Even audio fakes are causing AI cheating problems. Voice authentication systems are not as secure as other biometrics, leaving criminals an opening using synthesized voices. Writing in Vice last week, Joseph Cox demonstrated how he tricked his bank, which uses voice authentication, to gain access to his account using a synthesized version of his voice. Cox says he needed only five minutes of audio and some software.

3 More Stories to Know

1)  TikTok parent company ByteDance has launched Lemon8 in the US and UK.  The app is a mix of Pinterest and early-Instagram. Videos aren’t allowed, and there’s still plenty of empty categories. The app was downloaded one million times when it was released in Japan last summer.

2) The Justice Department accused Google of destroying records in the government’s antitrust suit against the company. Google employees routinely used an instant-messaging app that deleted chats after 24 hours while discussing sensitive company information. 
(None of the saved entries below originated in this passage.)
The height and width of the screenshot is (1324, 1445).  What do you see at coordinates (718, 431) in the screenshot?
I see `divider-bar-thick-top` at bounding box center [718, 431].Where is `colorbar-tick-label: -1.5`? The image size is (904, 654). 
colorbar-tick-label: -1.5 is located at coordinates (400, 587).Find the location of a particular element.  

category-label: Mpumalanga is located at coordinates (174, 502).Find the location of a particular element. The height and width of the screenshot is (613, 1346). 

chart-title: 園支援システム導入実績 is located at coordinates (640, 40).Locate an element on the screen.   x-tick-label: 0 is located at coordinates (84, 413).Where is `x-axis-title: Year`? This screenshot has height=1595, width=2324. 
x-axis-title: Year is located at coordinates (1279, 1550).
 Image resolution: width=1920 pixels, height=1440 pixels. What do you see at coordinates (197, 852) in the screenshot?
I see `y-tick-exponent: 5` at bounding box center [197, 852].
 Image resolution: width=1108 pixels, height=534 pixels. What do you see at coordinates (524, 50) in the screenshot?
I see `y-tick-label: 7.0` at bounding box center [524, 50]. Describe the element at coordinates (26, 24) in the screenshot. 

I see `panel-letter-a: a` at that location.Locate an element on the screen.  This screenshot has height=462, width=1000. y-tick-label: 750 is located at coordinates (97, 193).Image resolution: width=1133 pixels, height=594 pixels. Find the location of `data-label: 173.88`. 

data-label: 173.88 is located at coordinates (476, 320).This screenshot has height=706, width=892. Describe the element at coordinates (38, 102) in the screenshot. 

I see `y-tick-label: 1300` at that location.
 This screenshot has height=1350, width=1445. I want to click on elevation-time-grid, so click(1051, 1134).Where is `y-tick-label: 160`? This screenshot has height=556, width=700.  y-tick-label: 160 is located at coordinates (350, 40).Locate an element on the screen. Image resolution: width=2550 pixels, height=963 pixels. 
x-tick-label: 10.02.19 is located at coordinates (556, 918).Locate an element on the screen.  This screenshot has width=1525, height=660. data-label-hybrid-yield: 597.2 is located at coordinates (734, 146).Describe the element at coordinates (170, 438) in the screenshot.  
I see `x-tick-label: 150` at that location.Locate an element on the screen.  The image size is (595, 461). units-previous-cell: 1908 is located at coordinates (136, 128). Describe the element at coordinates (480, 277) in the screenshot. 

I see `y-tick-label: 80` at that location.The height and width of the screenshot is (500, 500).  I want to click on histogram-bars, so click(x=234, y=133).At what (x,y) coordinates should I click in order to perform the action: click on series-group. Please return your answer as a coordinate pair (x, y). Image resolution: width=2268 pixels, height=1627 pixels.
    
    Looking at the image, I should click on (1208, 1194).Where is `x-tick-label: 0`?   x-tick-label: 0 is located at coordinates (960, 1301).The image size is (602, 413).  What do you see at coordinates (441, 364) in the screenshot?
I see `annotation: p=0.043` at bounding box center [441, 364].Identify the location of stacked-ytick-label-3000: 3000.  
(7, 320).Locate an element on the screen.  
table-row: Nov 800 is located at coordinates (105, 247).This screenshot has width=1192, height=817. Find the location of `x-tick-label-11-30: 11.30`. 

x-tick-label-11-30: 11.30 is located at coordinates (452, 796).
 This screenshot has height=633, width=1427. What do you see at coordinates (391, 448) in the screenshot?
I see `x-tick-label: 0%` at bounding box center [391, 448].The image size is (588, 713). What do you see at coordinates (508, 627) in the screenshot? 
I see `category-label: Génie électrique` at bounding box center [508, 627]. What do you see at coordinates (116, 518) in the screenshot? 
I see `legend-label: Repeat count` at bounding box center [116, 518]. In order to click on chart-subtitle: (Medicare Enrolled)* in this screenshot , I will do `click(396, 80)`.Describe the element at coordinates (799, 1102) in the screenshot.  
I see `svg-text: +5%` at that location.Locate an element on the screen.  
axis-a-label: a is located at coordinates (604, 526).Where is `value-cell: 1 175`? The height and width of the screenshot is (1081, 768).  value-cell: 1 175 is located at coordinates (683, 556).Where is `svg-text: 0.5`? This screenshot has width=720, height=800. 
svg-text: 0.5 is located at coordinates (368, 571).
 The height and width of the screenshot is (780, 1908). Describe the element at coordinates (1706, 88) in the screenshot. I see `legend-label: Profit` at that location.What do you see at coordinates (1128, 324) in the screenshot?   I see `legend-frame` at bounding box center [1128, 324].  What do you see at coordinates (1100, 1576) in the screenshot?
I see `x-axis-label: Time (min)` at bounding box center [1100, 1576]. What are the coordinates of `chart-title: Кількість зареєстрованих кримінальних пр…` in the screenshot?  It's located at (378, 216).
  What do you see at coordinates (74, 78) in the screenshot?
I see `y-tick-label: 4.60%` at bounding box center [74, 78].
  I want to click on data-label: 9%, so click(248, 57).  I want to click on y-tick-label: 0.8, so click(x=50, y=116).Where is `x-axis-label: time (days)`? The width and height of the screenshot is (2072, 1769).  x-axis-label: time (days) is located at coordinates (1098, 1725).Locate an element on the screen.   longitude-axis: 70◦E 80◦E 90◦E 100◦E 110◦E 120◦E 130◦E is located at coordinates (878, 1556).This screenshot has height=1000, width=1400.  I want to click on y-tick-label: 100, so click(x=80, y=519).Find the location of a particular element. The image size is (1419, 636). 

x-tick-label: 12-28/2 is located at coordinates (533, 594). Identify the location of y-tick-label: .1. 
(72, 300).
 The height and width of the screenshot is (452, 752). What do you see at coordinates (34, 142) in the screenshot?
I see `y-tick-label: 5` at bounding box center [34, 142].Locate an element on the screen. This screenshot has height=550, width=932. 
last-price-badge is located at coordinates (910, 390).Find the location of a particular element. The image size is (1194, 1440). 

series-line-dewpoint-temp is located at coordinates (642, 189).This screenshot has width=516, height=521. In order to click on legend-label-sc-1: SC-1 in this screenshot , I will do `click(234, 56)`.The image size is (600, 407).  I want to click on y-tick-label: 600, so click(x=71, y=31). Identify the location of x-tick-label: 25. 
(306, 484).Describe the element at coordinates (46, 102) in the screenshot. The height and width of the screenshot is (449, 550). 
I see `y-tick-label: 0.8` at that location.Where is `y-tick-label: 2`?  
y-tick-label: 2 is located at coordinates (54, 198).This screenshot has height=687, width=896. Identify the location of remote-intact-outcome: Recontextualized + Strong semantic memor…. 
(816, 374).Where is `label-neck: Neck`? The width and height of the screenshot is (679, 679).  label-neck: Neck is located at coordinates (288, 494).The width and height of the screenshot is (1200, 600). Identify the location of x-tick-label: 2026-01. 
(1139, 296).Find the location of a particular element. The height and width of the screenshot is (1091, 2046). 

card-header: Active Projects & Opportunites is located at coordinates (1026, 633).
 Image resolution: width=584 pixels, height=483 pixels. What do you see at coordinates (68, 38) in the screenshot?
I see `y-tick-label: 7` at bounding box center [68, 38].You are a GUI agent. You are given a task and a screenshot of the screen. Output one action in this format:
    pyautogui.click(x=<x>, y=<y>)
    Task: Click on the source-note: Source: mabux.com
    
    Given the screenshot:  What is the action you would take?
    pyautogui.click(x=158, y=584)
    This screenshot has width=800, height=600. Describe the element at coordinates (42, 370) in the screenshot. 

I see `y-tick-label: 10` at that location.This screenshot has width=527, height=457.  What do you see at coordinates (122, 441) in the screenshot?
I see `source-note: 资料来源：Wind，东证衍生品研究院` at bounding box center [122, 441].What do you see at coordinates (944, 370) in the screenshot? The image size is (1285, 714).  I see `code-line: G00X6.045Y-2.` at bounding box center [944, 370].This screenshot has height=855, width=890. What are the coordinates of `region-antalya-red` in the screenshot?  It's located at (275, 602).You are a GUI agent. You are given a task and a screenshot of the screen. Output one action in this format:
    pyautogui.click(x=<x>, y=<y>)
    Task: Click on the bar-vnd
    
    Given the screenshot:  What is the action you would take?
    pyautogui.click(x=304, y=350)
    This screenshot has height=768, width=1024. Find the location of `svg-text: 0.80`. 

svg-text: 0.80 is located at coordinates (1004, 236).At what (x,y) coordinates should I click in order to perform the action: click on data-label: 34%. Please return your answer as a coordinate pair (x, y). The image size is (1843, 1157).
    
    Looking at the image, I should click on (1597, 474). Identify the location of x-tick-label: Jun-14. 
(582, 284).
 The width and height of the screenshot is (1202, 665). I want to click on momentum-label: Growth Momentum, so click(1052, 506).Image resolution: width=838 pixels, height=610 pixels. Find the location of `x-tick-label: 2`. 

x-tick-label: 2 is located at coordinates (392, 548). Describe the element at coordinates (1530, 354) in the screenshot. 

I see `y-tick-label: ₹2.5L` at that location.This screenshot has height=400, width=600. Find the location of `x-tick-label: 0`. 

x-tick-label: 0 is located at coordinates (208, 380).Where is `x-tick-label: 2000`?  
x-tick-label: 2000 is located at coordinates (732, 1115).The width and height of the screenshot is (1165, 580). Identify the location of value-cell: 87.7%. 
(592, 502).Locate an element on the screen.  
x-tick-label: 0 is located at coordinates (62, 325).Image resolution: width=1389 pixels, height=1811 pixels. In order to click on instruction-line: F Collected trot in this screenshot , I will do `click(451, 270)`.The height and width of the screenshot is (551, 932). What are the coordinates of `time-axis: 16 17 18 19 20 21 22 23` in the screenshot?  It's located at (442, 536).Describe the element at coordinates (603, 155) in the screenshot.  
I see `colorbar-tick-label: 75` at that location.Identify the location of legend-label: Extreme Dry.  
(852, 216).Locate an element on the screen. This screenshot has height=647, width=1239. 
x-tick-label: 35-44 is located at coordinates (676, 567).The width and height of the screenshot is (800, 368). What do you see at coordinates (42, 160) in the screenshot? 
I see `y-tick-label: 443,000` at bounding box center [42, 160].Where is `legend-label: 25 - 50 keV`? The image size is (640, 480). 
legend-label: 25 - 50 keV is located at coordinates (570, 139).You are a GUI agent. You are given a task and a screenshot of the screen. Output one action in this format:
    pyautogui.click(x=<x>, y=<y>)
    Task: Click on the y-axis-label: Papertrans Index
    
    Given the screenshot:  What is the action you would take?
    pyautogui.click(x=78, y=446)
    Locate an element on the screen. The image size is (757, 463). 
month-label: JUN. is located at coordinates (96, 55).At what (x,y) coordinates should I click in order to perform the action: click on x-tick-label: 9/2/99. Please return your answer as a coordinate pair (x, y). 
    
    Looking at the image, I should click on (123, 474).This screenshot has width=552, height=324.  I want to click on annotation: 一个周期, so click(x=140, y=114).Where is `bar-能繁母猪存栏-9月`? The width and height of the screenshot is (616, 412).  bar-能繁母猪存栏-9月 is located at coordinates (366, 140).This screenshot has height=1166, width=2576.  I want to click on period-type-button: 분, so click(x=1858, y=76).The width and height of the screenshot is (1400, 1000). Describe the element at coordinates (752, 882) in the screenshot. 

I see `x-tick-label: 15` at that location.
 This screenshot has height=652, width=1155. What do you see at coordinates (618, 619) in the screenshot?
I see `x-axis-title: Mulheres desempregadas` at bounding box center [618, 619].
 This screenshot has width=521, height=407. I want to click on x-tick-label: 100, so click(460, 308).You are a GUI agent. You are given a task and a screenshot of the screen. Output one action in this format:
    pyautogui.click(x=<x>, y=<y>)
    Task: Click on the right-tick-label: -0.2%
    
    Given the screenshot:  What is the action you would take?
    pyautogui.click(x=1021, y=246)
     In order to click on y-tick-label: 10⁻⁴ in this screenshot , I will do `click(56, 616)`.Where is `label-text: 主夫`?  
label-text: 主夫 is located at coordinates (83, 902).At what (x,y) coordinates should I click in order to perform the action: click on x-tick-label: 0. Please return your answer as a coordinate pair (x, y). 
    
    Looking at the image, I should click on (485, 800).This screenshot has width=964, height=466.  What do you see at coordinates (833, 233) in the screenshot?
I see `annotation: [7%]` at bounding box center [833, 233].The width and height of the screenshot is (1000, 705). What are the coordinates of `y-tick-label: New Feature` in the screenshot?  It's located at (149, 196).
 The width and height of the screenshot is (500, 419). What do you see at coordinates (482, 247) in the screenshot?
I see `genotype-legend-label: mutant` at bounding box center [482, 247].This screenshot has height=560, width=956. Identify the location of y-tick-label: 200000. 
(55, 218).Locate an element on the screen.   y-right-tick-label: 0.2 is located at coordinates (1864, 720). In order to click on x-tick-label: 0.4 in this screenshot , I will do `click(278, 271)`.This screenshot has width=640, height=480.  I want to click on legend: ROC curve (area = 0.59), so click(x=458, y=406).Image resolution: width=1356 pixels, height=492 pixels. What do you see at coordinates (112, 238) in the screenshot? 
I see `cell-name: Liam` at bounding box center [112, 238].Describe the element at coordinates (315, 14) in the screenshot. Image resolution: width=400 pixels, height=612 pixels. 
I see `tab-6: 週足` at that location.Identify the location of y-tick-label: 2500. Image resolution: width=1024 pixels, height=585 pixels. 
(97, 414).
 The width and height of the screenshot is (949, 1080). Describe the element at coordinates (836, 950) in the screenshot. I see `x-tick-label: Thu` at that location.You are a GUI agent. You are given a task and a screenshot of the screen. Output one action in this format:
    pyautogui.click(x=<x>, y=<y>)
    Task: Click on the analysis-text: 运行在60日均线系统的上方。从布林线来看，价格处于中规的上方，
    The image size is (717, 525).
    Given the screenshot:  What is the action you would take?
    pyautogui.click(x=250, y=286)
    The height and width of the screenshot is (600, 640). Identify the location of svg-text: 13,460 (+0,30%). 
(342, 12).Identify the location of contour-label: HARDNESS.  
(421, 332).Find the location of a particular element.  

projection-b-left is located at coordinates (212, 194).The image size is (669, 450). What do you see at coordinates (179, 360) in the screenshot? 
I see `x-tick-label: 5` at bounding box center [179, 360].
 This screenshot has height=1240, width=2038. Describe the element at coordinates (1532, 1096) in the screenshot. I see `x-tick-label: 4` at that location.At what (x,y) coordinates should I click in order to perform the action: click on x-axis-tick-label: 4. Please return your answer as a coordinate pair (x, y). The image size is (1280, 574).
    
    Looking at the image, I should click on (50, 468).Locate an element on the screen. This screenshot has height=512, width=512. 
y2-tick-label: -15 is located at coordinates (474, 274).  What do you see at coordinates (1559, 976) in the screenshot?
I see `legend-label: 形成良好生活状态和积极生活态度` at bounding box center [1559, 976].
3) 14% of Gen Z (aged tweens to mid-20s) are getting their news information from TikTok according to a new analysis by Morning Consult. Nearly half of Baby Boomers and Gen X said they get most news information online from YouTube.

Trends & Spends

Did That Really Happen? — Ted Cruz & the Xbox

Sen. Ted Cruz (R-TX) stoked more culture wars by saying that “they” were gunning for gas stoves, coffee, and your Xbox. The short version is that Microsoft when the game console updates to be more eco-friendly. Poynter does a fabulous job demonstrating how they fact-checked this misleading statement. I can’t recommend it enough to you.

 Following Up — Prompt Engineers

We’ve written so much about generative AI for a couple of years now that it’s sometimes hard to remember that half of adults don’t know (or maybe care) what it is. Meanwhile, the hot new trend in tech job circles might be “prompt engineers”–people who have the skills to devise unique, effective prompts that coax generative AI models to output something close to what was hoped for or planned.

Protip — Don’t Accidentally Share Your Location

Not sharing your location with every app maker and their marketing partner can be inexplicably difficult. Wired gives some great advice about how to protect yourself.

Screening Room —  Canada’s Humanitarian Coalition

Science Fiction World — Starlink’s Satellite Broadband

It’s touted as broadband anywhere on land for about $200 per month. That’s the price of SpaceX’s Starlink service. The company also has maritime products starting at $5,000 monthly and aviation products at $25,000 monthly.

Coffee Break —  What Historical Icons Might Look Like Today

This artist disclosed that the images are doctored with software. See Al Capone, Ben Franklin, and Babe Ruth among other historical icons reimagined in today’s time.